Students and teachers alike stood slack-jawed, staring at the video playing before them. Buffy just smiled to herself as she watched, when she felt a small tug on her shirt sleeve. She looked over to see Rachel standing beside her, a white knit cap fitted over her brown waves.
"Did you do this?" she asked, incredulous, her eyebrows buckling together.
Buffy smirked, proud. "Yep."
Rachel eyes widened as she turned to look at the slayer. "Buffy…"
"What?" the slayer asked innocently, "Tina helped."
Buffy and Tina had stole away into a computer lab when most of their classmates were busy eating in the cafeteria or cramming for tests in the courtyard. Buffy had the video on a USB and Tina hacked into the school's video streamer that wirelessly connected to the plethora of screens they now had in their school, where bulletin boards used to be. They'd uploaded the video and set a time for it to start playing on loop. They knew they'd only have a certain amount of time before a faculty member got rid of the video, but they'd have just enough time so that the video could be seen by enough students to spread the word.
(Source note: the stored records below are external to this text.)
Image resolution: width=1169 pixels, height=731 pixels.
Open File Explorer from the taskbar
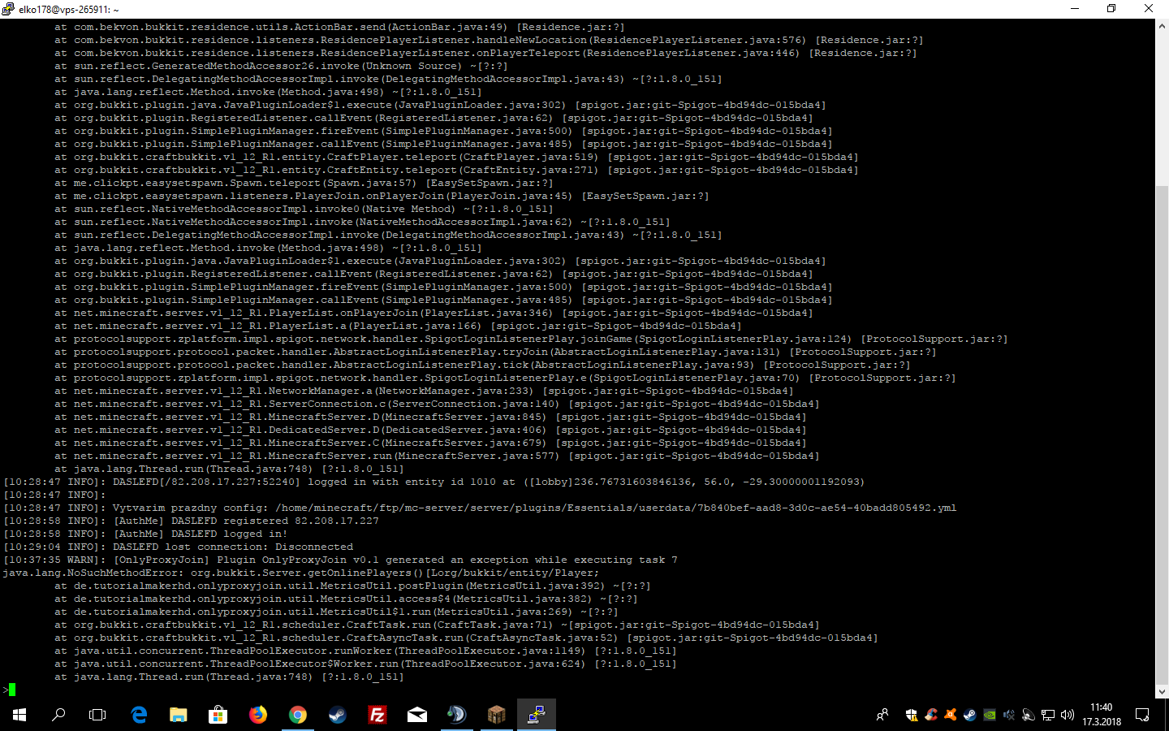coord(179,715)
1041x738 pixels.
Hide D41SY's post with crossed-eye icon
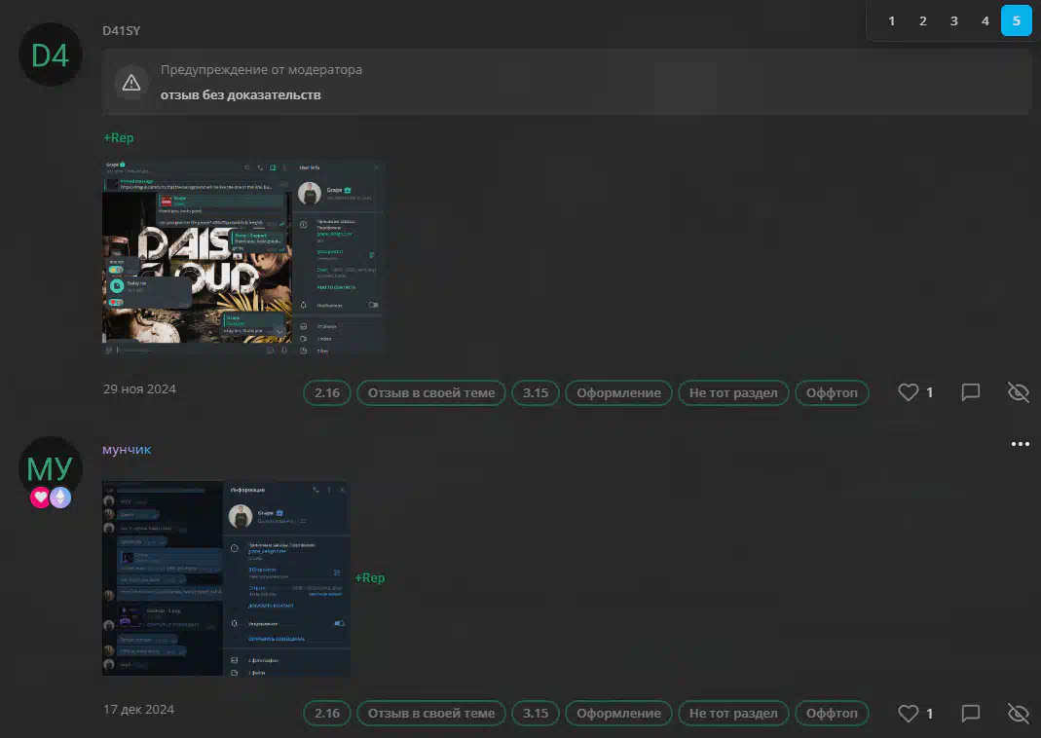1018,392
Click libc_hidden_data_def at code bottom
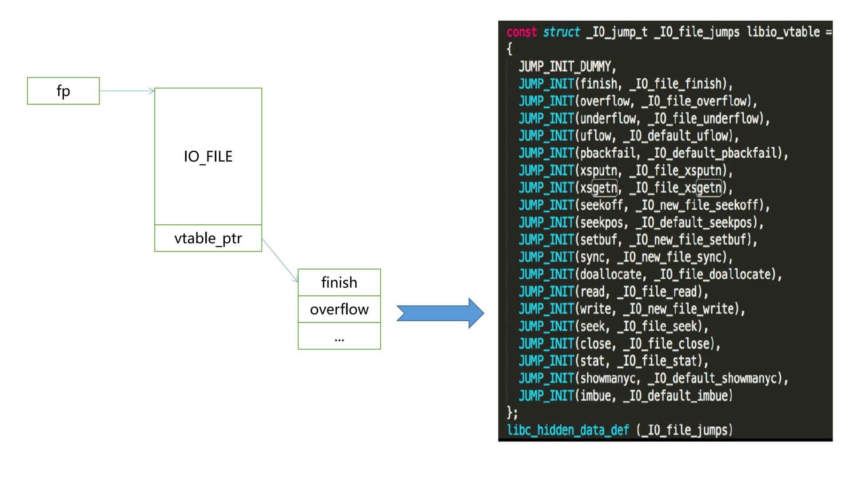This screenshot has width=853, height=480. (568, 430)
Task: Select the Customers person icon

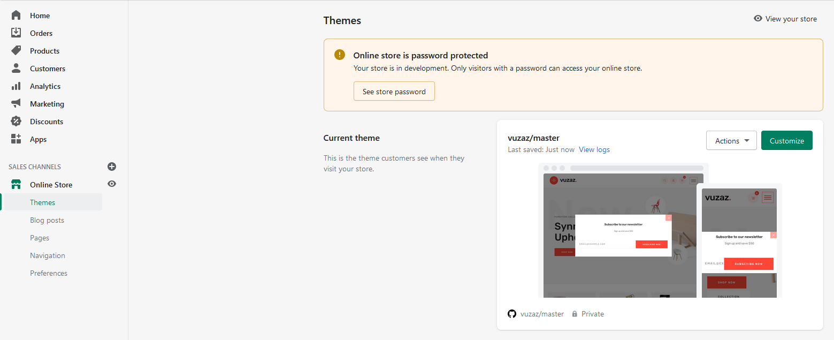Action: pyautogui.click(x=16, y=69)
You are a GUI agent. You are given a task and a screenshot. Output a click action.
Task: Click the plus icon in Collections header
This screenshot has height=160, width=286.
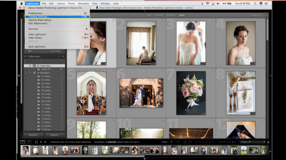[63, 57]
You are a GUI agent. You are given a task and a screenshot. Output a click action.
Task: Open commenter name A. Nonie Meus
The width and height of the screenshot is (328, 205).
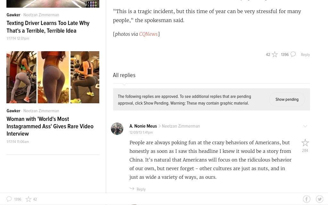(143, 126)
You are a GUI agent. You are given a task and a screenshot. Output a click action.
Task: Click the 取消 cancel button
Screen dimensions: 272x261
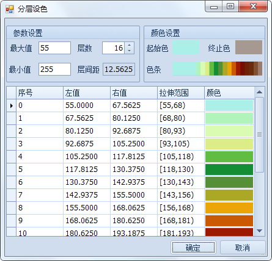pyautogui.click(x=243, y=248)
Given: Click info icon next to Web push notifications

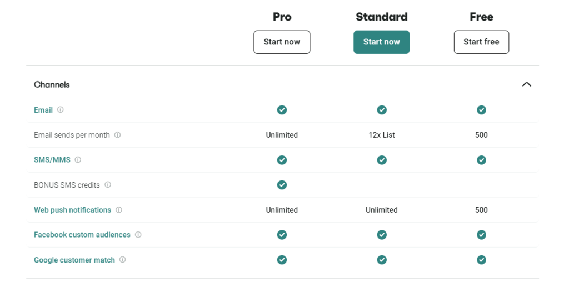Looking at the screenshot, I should (119, 210).
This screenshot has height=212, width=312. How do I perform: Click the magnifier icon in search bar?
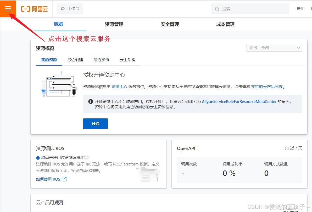(217, 9)
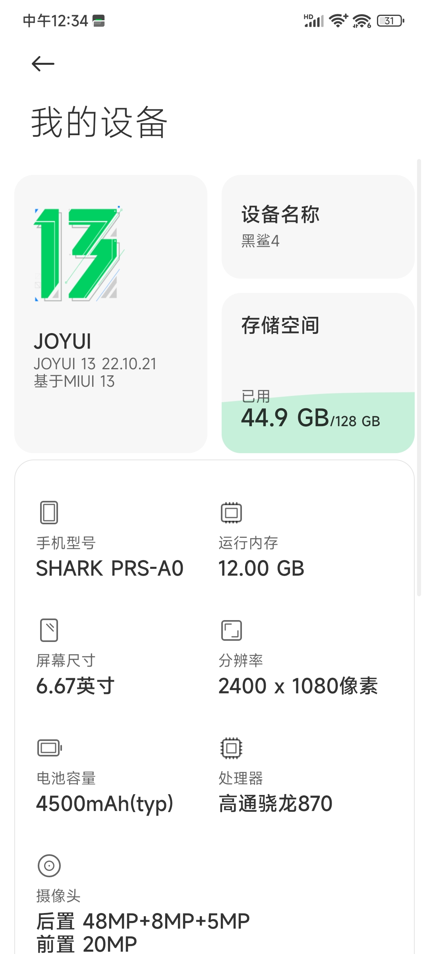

By the end of the day, everyone at school would know about Adolf Ru - a nickname Buffy was set on coining. She remembered how Morgan had told her, in sophomore year, that she could never be as much of a dictator as Quinn Fabray was in her heyday. But, apparently, the power could go to anyone's head.
"Who took the video?" asked Rachel.
Buffy smiled. "Oh, that was all Kitty. She's a stealthy one, that's for sure."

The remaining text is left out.